Problem requirements ::
Below are some entries; report how many of their lines contain the word "computer", giving nothing besides the number.

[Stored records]
• • • • • • •

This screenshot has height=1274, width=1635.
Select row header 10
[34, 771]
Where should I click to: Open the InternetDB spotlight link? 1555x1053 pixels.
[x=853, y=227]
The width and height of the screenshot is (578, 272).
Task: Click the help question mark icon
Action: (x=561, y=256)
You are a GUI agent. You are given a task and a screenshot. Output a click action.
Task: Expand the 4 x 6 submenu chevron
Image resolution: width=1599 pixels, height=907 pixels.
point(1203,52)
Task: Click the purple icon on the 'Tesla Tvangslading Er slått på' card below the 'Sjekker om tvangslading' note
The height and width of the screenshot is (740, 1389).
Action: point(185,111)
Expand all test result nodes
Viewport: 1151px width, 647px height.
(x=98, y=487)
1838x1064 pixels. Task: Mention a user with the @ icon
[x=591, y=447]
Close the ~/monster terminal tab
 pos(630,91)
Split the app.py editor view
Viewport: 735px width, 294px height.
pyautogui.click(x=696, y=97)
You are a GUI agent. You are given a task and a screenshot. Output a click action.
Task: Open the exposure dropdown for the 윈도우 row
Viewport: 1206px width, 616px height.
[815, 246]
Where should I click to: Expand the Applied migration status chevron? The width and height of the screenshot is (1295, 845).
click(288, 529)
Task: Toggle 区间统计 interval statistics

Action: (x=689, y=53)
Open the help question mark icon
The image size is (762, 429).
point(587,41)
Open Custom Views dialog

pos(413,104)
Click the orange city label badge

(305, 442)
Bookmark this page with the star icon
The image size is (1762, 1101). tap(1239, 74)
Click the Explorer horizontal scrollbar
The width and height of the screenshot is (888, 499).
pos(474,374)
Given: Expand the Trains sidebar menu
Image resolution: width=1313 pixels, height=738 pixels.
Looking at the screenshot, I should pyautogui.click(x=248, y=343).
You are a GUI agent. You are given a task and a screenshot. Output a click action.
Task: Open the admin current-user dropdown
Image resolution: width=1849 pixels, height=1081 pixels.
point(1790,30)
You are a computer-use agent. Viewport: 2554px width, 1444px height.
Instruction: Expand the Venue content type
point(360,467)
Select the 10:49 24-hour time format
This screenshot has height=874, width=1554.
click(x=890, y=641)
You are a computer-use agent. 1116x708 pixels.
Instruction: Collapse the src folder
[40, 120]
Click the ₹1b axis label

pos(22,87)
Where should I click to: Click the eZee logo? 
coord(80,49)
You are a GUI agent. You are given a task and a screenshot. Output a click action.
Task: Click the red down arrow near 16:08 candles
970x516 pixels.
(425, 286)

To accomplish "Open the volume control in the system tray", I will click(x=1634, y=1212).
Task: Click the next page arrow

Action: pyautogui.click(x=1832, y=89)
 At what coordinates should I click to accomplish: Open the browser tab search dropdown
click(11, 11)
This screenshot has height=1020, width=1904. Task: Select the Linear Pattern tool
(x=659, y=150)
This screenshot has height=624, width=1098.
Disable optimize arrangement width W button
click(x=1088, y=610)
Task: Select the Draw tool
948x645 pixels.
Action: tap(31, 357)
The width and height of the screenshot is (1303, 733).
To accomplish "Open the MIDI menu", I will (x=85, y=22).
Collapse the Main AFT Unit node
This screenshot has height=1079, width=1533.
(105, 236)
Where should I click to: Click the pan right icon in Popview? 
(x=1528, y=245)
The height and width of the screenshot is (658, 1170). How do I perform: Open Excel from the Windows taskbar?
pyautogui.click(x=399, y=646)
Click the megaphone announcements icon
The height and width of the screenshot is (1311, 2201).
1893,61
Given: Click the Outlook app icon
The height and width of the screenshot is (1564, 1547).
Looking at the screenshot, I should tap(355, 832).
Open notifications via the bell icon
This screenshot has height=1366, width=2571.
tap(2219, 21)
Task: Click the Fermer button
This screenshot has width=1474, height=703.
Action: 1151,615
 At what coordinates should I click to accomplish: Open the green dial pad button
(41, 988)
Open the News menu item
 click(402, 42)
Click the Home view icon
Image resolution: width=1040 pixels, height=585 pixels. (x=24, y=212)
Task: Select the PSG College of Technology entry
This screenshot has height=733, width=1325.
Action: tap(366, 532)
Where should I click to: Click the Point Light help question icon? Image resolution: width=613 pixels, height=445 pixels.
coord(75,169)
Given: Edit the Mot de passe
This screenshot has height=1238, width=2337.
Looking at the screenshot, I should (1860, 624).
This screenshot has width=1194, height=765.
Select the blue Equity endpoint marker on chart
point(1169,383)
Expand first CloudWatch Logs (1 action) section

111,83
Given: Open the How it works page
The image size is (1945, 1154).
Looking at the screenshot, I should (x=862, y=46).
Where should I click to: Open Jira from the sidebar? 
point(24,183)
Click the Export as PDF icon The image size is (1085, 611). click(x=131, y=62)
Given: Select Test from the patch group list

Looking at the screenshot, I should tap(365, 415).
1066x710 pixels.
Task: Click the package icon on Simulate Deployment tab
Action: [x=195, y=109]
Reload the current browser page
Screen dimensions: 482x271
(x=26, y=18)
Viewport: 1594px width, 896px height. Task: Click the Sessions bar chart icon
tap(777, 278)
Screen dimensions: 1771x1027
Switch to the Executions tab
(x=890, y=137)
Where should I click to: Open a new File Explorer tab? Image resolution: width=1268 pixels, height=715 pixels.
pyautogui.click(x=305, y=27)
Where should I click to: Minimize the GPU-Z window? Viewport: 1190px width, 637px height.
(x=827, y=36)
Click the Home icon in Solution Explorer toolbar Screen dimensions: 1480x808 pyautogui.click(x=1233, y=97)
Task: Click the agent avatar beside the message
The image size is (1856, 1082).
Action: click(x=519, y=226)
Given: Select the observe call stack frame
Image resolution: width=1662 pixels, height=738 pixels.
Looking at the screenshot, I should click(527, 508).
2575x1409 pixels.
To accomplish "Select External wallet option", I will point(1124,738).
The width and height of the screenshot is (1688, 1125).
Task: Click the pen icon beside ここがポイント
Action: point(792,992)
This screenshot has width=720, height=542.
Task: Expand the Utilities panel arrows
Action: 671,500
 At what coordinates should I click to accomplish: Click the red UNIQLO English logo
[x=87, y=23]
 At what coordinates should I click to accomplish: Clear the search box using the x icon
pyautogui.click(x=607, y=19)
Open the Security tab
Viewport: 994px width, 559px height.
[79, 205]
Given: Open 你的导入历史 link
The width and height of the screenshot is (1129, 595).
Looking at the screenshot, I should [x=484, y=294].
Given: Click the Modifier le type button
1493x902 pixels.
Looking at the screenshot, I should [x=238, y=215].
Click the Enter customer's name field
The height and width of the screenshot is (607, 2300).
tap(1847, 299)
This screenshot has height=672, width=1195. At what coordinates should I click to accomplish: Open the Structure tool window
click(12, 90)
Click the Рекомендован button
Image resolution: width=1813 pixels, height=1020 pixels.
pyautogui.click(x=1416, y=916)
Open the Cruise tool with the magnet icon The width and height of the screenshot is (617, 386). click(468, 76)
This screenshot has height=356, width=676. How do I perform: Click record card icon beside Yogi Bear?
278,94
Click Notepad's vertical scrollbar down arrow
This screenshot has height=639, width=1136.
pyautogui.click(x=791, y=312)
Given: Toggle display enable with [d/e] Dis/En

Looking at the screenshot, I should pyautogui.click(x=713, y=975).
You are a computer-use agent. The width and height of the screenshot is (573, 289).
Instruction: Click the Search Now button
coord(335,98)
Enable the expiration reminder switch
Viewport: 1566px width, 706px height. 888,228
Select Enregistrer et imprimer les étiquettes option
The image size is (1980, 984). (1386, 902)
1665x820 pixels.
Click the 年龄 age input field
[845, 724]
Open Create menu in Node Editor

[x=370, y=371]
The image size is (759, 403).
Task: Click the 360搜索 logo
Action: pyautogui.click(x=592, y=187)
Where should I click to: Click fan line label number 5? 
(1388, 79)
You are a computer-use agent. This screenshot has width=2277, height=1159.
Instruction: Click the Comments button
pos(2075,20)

• • • • • • •

Answer to this exercise ::
4